## What you have to do
With both ends included, repeat exactly the lines of the entries below from the one containing "You are a computer-use" down to the one containing "Instruction: Open the GST Type dropdown", and no others.

** Opening Extracted material block **

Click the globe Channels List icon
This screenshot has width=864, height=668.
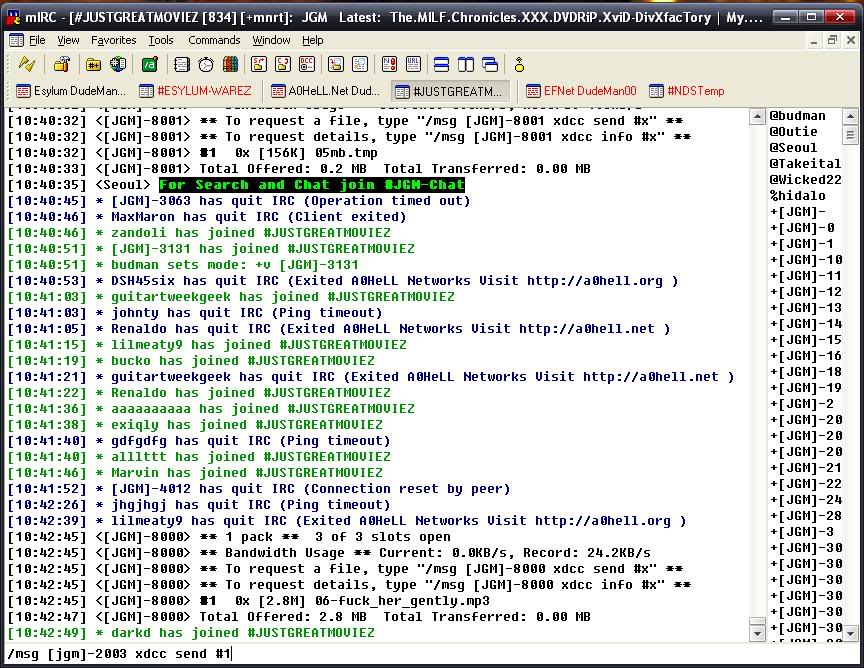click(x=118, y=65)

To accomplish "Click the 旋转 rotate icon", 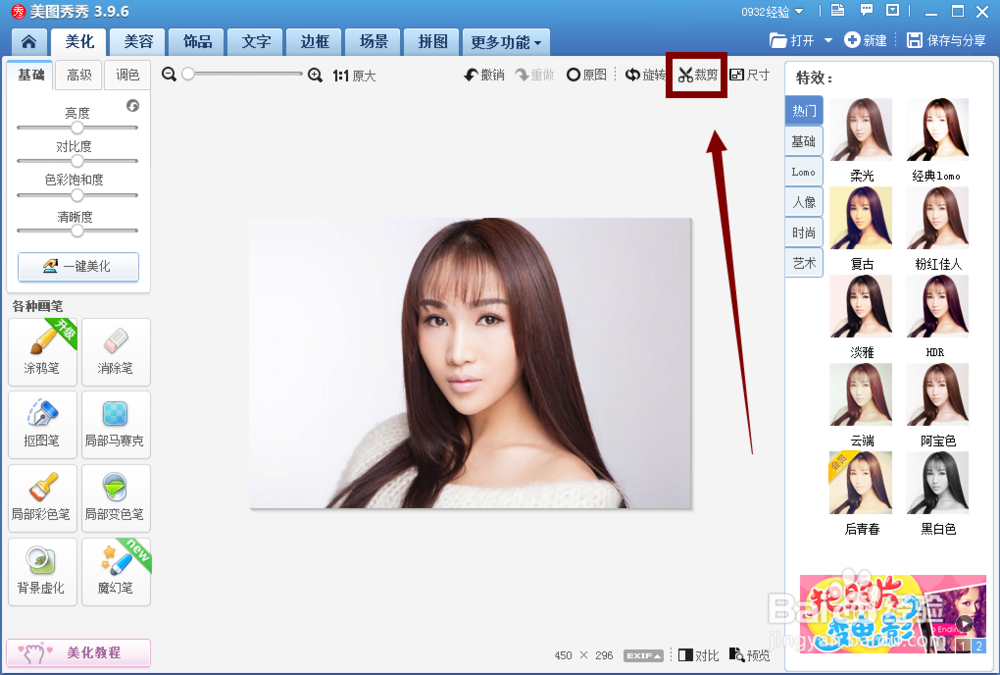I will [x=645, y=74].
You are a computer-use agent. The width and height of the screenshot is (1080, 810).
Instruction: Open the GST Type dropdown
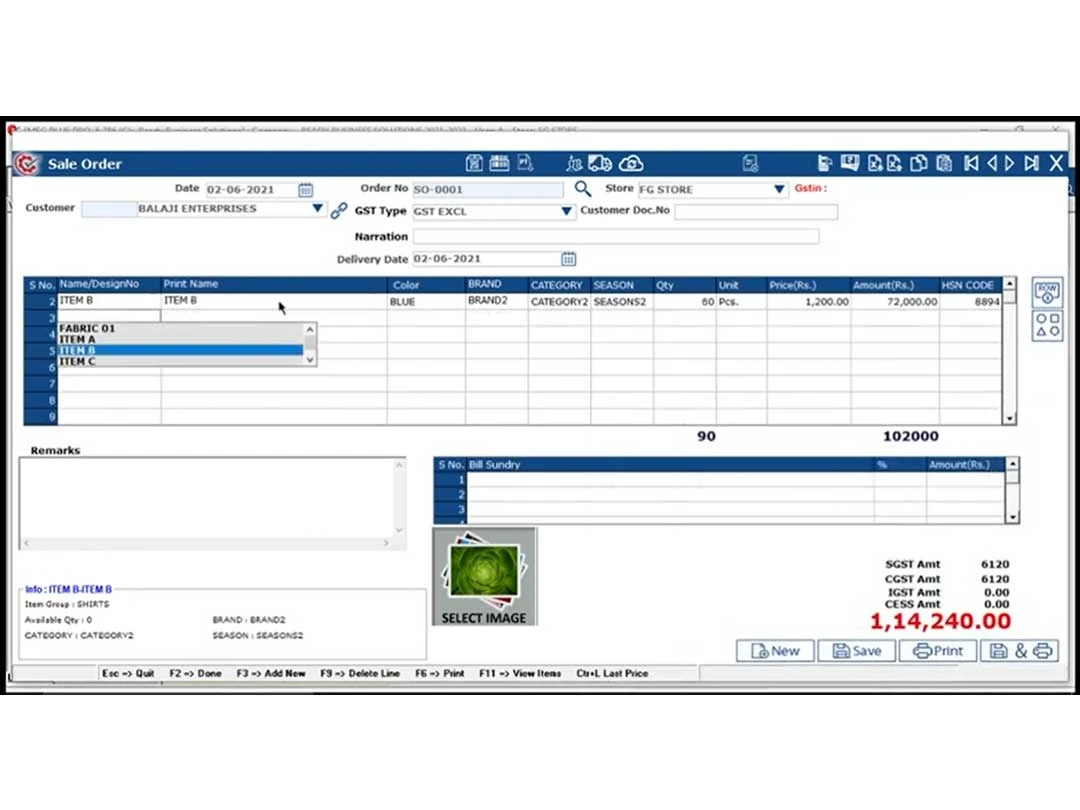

** Closing Extracted material block **
** Opening Extracted material block **

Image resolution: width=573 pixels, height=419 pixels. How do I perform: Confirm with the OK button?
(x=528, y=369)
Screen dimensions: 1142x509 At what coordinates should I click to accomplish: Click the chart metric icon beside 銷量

** Closing Extracted material block **

## Response to this exercise
You are a computer-use agent. The width and height of the screenshot is (1080, 810).
Instruction: Open the GST Type dropdown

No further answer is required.